Text shown:
··········

A sample query used in dashboard above that fetches tokens consumed by a specific client:
customEvents
| where name contains "Azure OpenAI Tokens"
| extend tokenData = parse_json(customDimensions)
| where tokenData.AppKey contains "your-client-key"
| project
Timestamp = tokenData.Timestamp,
Stream = tokenData.Stream,
ApiOperation = tokenData.ApiOperation,
PromptTokens = tokenData.PromptTokens,
CompletionTokens = tokenData.CompletionTokens,
TotalTokens = tokenData.TotalTokens
Azure OpenAI Landing Zone reference architecture
A crucial detail to ensure the effectiveness of this approach is to secure the Azure OpenAI service by implementing Private Endpoints and using Managed Identities for App Service to authorize access to Azure AI services. This will limit access so that only the App Service can communicate with the Azure OpenAI service. Failing to do this would render the solution ineffective, as individuals could bypass the APIM/App Service and directly access the OpenAI Service if they get hold of the access key for OpenAI. Refer to Azure OpenAI Landing Zone reference architecture to build a secure and scalable AI environment.
Additional Considerations
- If the client application is external, consider using an Application Gateway in front of the Azure APIM
- If "streaming" is set to true, tokens count is not returned in response. In that that case libraries like tiktoken (Python), orgpt-3-encoder(javascript) for most GPT-3 models can be used to programmatically calculate tokens count for the user prompt and completion response. A useful guideline to remember is that in typical English text, one token is approximately equal to around 4 characters. This equates to about three-quarters of a word, meaning that 100 tokens are roughly equivalent to 75 words. (P.S. Microsoft does not endorse or guarantee any third-party libraries.)

··········

Dataset records:
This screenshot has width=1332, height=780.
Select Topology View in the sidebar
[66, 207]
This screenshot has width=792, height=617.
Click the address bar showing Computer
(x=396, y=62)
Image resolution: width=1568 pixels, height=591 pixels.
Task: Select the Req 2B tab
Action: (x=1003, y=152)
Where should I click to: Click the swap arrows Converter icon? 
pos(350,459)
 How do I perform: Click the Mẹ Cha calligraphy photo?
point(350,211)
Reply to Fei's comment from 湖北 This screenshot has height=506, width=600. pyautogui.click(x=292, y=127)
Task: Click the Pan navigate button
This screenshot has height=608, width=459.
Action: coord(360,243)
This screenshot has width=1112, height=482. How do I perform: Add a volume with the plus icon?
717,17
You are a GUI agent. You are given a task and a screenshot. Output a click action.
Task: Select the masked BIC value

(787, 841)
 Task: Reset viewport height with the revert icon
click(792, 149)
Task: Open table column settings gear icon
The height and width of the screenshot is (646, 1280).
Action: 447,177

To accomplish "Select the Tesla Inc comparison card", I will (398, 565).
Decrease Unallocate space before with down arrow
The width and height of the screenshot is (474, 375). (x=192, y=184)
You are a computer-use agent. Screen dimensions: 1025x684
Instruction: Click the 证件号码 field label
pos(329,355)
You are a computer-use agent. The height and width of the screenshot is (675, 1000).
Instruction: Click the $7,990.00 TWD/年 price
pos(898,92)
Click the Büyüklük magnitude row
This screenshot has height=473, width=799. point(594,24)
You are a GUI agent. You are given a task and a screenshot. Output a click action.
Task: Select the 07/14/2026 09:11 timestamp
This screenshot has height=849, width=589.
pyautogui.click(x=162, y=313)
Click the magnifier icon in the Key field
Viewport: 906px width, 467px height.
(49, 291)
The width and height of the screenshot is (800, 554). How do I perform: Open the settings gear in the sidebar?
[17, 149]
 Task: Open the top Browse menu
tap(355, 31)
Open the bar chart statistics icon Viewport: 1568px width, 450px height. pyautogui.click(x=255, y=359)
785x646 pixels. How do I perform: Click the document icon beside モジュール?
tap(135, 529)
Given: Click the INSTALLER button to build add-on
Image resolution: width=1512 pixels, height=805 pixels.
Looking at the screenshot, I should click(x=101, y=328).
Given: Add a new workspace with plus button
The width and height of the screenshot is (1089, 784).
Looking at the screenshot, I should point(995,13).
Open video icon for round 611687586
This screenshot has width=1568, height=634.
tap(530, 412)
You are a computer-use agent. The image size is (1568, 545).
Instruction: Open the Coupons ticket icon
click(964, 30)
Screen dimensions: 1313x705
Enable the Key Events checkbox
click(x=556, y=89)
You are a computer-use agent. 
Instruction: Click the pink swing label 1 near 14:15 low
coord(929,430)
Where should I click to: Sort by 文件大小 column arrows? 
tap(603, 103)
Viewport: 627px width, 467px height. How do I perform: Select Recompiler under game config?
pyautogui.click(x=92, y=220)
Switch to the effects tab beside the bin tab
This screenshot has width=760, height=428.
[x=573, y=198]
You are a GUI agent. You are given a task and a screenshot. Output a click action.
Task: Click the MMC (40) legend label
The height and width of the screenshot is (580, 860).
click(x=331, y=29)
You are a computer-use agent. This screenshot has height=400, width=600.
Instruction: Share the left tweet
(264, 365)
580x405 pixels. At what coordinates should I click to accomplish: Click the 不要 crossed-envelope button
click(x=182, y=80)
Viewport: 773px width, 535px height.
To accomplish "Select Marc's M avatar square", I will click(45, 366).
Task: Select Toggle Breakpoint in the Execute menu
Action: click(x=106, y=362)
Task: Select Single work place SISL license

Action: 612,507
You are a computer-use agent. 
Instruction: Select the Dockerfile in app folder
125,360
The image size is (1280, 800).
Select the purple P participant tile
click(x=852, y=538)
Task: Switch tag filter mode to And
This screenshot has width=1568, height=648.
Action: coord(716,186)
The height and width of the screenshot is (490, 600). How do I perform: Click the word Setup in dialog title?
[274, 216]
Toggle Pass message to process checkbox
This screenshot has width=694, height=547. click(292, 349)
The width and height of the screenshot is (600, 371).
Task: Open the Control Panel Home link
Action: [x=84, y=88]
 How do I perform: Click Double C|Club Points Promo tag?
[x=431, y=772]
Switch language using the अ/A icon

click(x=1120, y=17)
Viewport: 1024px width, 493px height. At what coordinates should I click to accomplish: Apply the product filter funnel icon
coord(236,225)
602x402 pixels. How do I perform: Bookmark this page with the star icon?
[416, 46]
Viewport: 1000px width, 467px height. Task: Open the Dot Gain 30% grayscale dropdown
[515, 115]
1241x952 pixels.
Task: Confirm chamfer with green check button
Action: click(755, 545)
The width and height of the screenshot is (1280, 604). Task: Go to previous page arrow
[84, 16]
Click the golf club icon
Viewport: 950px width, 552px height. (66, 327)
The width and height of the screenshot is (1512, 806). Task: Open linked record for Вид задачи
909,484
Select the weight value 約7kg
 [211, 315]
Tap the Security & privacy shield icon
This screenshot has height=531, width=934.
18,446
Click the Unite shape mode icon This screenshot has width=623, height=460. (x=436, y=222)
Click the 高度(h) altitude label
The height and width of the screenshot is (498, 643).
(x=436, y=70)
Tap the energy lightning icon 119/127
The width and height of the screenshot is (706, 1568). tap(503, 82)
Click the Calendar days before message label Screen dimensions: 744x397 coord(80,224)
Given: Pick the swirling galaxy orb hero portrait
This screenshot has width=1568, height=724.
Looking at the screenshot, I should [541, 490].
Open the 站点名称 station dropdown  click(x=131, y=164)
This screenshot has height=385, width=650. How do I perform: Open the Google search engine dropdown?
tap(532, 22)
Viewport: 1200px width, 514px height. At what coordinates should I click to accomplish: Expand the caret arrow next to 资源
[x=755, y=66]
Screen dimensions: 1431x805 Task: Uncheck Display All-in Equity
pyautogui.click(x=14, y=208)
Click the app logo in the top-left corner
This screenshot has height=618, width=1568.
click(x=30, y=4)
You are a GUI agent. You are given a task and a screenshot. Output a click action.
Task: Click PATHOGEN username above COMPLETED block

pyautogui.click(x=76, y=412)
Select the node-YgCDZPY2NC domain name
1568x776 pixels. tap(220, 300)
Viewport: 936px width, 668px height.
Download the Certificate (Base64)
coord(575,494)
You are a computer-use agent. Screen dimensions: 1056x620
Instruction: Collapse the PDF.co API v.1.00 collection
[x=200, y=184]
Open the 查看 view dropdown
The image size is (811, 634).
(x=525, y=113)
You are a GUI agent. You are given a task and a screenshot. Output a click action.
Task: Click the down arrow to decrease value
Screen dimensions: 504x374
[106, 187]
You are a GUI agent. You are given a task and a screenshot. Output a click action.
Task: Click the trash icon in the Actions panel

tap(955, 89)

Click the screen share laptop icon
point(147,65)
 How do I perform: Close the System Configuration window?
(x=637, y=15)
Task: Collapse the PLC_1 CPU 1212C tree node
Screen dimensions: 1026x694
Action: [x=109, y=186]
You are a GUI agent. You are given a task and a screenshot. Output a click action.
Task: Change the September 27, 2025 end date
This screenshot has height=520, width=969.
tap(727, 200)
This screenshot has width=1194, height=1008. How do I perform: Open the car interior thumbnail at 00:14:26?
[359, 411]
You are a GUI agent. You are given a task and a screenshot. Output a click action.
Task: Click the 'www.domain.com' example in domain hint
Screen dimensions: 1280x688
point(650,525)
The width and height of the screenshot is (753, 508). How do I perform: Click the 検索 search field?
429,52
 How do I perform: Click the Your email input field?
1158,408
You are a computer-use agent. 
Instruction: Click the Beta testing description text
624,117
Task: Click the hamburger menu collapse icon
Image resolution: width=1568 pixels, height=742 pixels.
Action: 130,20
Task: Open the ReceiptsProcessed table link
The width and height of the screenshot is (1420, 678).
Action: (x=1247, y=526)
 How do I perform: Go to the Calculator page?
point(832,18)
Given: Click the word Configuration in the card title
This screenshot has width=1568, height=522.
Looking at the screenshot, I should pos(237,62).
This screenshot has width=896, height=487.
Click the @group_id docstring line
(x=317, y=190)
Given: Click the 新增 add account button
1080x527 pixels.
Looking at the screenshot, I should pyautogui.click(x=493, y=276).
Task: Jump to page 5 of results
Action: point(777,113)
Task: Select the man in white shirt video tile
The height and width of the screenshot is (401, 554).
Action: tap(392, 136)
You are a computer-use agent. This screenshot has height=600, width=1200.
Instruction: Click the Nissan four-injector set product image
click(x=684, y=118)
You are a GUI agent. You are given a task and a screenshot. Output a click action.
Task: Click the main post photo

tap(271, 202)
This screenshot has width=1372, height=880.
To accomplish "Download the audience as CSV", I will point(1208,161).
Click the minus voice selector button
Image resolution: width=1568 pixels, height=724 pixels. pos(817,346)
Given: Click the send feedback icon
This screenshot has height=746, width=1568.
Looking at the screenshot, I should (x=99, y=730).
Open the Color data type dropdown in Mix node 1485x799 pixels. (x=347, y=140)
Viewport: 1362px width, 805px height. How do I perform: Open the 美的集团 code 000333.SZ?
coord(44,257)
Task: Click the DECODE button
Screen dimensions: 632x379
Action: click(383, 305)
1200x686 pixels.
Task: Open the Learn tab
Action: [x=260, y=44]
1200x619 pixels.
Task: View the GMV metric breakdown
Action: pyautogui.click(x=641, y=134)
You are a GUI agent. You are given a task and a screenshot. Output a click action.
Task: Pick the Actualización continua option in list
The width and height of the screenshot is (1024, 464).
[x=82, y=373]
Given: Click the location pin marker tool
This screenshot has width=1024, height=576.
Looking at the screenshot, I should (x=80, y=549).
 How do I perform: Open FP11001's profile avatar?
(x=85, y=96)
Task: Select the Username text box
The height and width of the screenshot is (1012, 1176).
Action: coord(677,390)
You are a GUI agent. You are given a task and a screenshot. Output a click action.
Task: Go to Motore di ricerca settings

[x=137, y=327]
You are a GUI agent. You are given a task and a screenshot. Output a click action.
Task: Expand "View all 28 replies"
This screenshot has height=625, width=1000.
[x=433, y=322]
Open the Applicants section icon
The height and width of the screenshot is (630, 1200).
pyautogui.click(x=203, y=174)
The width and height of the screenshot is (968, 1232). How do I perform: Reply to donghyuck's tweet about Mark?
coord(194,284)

··········

Try it:
From the text above on tracking Azure OpenAI token usage, write out word for word the passage starting at "Additional Considerations" and ending at "any third-party libraries.)".

Solution for this exercise:
Additional Considerations
- If the client application is external, consider using an Application Gateway in front of the Azure APIM
- If "streaming" is set to true, tokens count is not returned in response. In that that case libraries like tiktoken (Python), orgpt-3-encoder(javascript) for most GPT-3 models can be used to programmatically calculate tokens count for the user prompt and completion response. A useful guideline to remember is that in typical English text, one token is approximately equal to around 4 characters. This equates to about three-quarters of a word, meaning that 100 tokens are roughly equivalent to 75 words. (P.S. Microsoft does not endorse or guarantee any third-party libraries.)